Comparing population_growth and cal_pop_growth shows with some exceptions their values are mostly the same but the population_growth does not show whether the population is increasing or decreasing.

## The highest ratio of population over the area:
It can also be useful to calculate the highest population /area ratio for each country and compare it with the result of *Densely populated countries* section.

In [17]:
%%sql
SELECT 
    name, 
    population, 
    area, 
    CAST(CAST(population AS FLOAT)/CAST(area AS FLOAT) AS Int) population_density
FROM facts
ORDER BY population_density DESC
LIMIT 20;

 * sqlite:///factbook.db
Done.


name,population,area,population_density
Macau,592731,28,21168
Monaco,30535,2,15267
Singapore,5674472,697,8141
Hong Kong,7141106,1108,6445
Gaza Strip,1869055,360,5191
Gibraltar,29258,6,4876
Bahrain,1346613,760,1771
Maldives,393253,298,1319
Malta,413965,316,1310
Bermuda,70196,54,1299


Most of the countries in the table above are very small countries like **Macau** and **Monaco** with 28 and 2 square kilometers respectively.

The result is significantly different in comparison with *Densely populated countries* since small countries with the population less than the average can have a large population in a square kilometer.
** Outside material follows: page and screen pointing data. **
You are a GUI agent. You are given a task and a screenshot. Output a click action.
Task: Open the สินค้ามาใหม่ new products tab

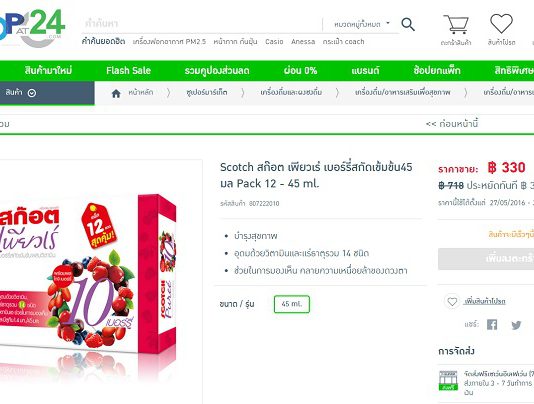(x=48, y=71)
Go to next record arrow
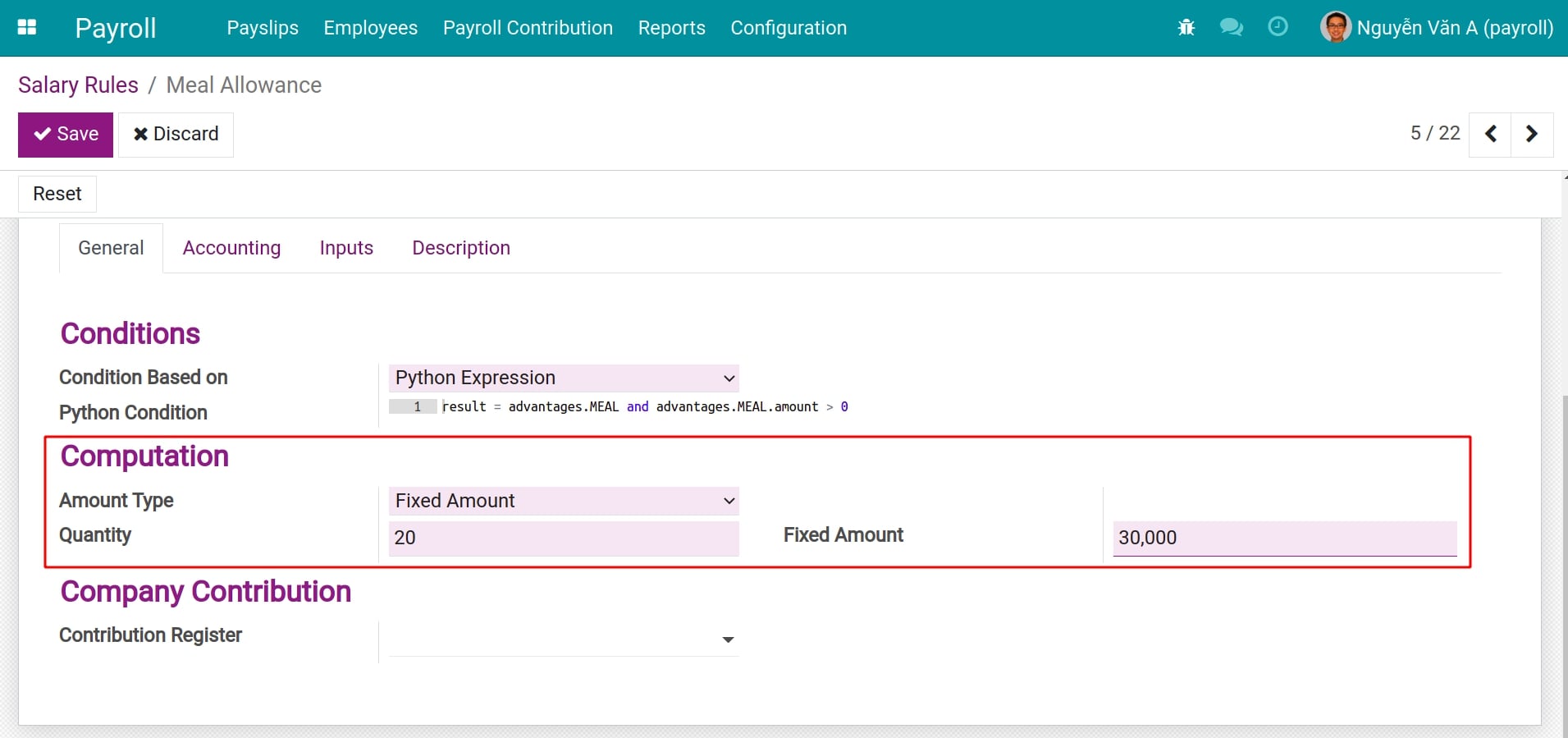Viewport: 1568px width, 738px height. tap(1531, 134)
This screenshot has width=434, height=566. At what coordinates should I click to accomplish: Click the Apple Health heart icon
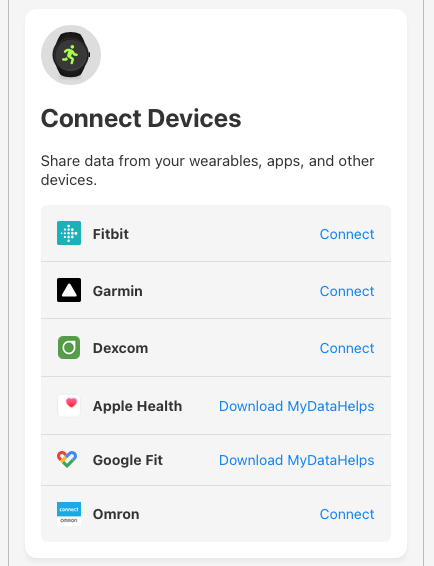pos(69,406)
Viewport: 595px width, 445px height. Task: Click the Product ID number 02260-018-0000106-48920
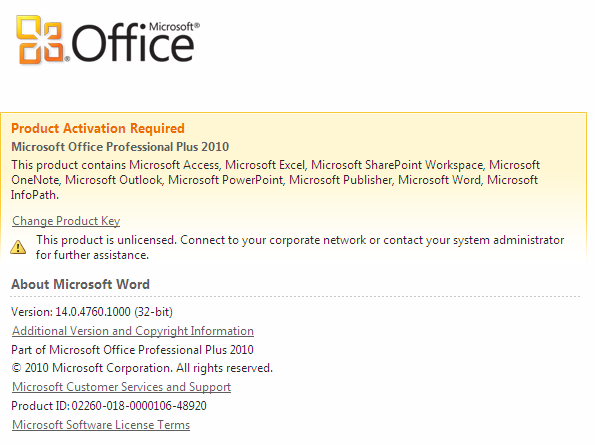pos(139,406)
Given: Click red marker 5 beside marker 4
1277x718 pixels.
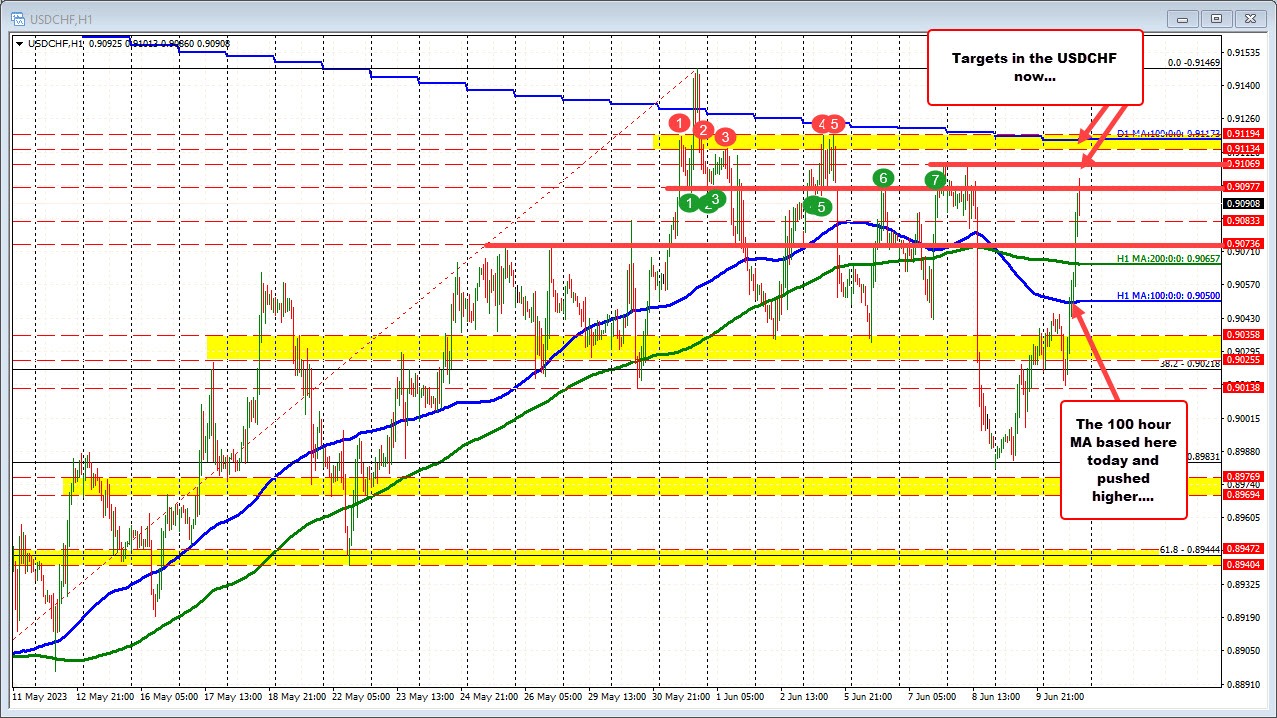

In the *Densely populated countries* section we looked at the countries with the population more than the average which refers to the big countries.

## Conclusion
Analyzing countries according to different factors of population and area achieve the following results:

- **China** with more than 1.3 billion people and the population growth of 0.45 is the most populated country. 
- **South Sudan** with a population of 1.2 million has the highest population growth which is 4.02.
- **India** is the country which will add the most people to the world for the next year (2016). It is estimated to be about 15 million people. **China** and **Nigeria** are at the second and third positions respectively.
- With some exceptions like Japan, most of the countries with a death rate of more than birth rate are European countries. **Bulgaria**, **Serbia** and **Latvia** have the highest net_death_rate.
- **Macau** with about 21 thousand people per 1 square kilometer has the highest population density in the world. **Bangladesh** with the population density of 1138 has the highest density among the countries with the population above the average and the area less than the average.
- **British Indian Ocean Territory** and **Virgin Islands** are the only
places that have more areas of water than land. Some of **Caribean islands**, **Guinea-Bissau**, **Malawi**, and **Netherlands** are the next countries that have the highest ratio of water than land.